One instance is the state of Pennsylvania (my home state), which gradually expanded gambling and quickly reaped the tax dividends that go to both the local communities and the state. The promised major reduction in property taxes never occurred. However, there’s trouble in paradise. Because of competition in other states and within the states, casino revenues are beginning to drop. That has led the industry to pressure the legislature (amply supplied with political funding) to consider protecting the industry.
Here are a few of the proposals: work with the gaming industry to prevent online gambling; continue to allow smoking in the casinos; ban casinos at resorts; allow new games previously prohibited; provide tax credits for those who reinvest; permit 24-hour alcohol sales; permit complimentary drinks. They’ll get their way.

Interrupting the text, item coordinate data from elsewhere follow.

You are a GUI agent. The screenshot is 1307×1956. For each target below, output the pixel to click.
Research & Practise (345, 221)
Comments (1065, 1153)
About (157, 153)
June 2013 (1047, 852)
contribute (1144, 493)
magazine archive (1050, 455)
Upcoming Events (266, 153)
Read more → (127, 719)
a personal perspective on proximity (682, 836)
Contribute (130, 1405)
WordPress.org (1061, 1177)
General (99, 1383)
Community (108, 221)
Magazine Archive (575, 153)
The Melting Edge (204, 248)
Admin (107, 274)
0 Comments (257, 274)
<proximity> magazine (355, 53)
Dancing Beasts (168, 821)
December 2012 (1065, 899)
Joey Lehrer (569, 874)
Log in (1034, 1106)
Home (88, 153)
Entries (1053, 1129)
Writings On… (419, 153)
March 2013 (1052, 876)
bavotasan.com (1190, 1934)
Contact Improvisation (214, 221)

That might be the future for Florida, too, except that 200,000 people move in annually. That will stimulate marijuana use, too. (Should we legalize prostitution?) So, for now, we’re the big guys on the block in spite of competition from Georgia and Alabama. And that means money. All the citizens love it and don’t care about the source. It means not having to pay a local or state income tax. Same for acceptance of snowbirds who crowd the restaurants and roads.
Yet, we still have problems. That’s the high insurance rates for wind and flood coverage. These threaten property values and ultimately the tourist industry big time. My proposal is to earmark all new gambling taxes, and taxes from all future expanded state- approved so-called “sin” activities, to cover those big insurance premiums.